__Problem to work on__:
Leave out the pictures and retype everything else in the records below exactly.

****

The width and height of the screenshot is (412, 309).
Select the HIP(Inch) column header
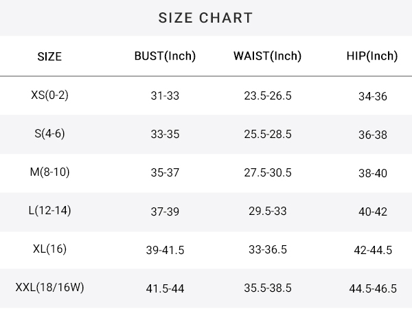coord(372,56)
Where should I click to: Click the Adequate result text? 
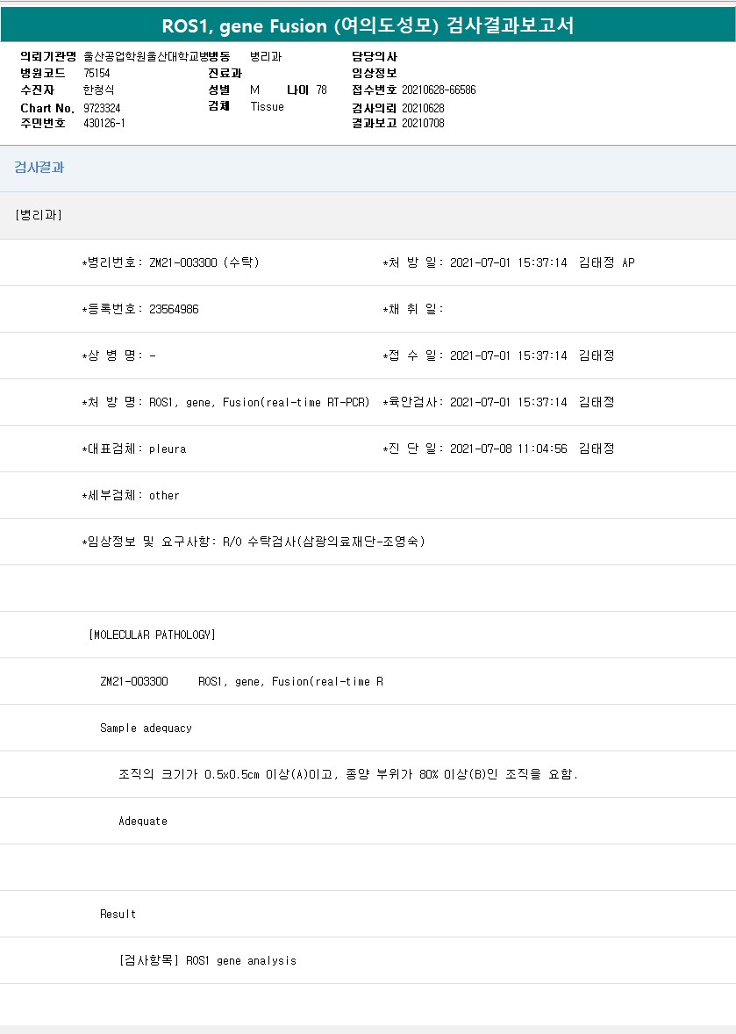point(143,821)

****

__Solution to the problem__:
The width and height of the screenshot is (412, 309).
Select the HIP(Inch) column header
coord(372,56)
Where should I click to: Click the Adequate result text? 
point(143,821)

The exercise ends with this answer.